Passage provided ▸
The Canadian Red Ensign

The Canadian Red Ensign

Thursday, March 23, 2023

The Third Article – God Became Man

As we have seen in the first Article of the Creed we confess our faith in God the Father and in the second Article we confess our faith in Jesus Christ, the Son of God.   We looked at how in the longer conciliar version of the Creed, the Nicene and Constantinopolitan Fathers took care to use such precise language with regards to the deity of the Son of God as to preclude any interpretation that would make His deity a lesser sort than that of the Father.   In the third Article of the Creed, which is our subject today, we confess our faith in the Incarnation, that God – more specifically God the Son – took human nature upon Himself and became a Man.

 

The Nicene-Constantinopolitan Creed was published and revised in the two ecumenical Councils of the fourth century.   The primary heresy with which those Councils had to contend was Arianism which denied the co-equality and co-eternality of the Son with the Father and declared the Son to be a created being.    This was a heresy concerning the deity of Jesus Christ.   There were also heresies that concerned His humanity.    Docetism, for example, denied His humanity by denying that He had a physical human body and teaching that He had the mere appearance of one.   In the century that followed the century that gave us the conciliar Creed the foremost Christological heresies that the Church contended with pertained to the relationship between Christ’s deity and humanity.     Nestorius, who was Patriarch of Constantinople until he was condemned and deposed by the third ecumenical Council held in Ephesus in 431 AD, sought to settle a theological dispute older than himself pertaining to the use of the title Θεοτόκος in reference to the Virgin Mary.   This word means “God-bearer” and is more usually rendered “Mother of God” in English.   Some objected to the title on the grounds that Mary was not the source of Jesus’ divine nature but of His human nature.   This fact was not in dispute – nobody claimed that Mary was a divine being or that Jesus derived His deity from her – but the reasoning used to derive the objection to the title Θεοτόκος from it was problematic.   Nestorius, by seeking to mediate in the dispute, ended up lending his name to the side which rejected the title and to the problematic Christological doctrine that was formally condemned as the heresy Nestorianism.   The problem with Nestorianism was that the Virgin Mary was the Mother of Jesus, Who is a Person not a nature.   That Person, Jesus, is God.   Therefore Mary was the Mother of God.   Of course, Jesus Christ, God the Son, always was God from eternity past, and derives His deity through Eternal Generation from the Father and not from His Mother, but to object to the title on these grounds is to divide what was forever united in the Incarnation – deity and humanity in the One Person of Jesus.

Information provided ▸
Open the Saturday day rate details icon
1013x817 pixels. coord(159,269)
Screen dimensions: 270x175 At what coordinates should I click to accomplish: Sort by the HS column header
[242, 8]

Objectives ▸
1 > Quote the passage on the Incarnation, starting at "Thursday, March 23, 2023" and ending at "became a Man.".
2 > Answer these about the passage on the Incarnation:
(a) What was the primary heresy the fourth-century Councils had to contend with?
(b) Where and in what year was the third ecumenical Council held?
(c) What does the title Θεοτόκος mean?
The material has no connection to the passage on the Incarnation.

The responses ▸
1 >
Thursday, March 23, 2023

The Third Article – God Became Man

As we have seen in the first Article of the Creed we confess our faith in God the Father and in the second Article we confess our faith in Jesus Christ, the Son of God.   We looked at how in the longer conciliar version of the Creed, the Nicene and Constantinopolitan Fathers took care to use such precise language with regards to the deity of the Son of God as to preclude any interpretation that would make His deity a lesser sort than that of the Father.   In the third Article of the Creed, which is our subject today, we confess our faith in the Incarnation, that God – more specifically God the Son – took human nature upon Himself and became a Man.

2 >
(a) Arianism
(b) Ephesus, in 431 AD
(c) "God-bearer," more usually rendered "Mother of God" in English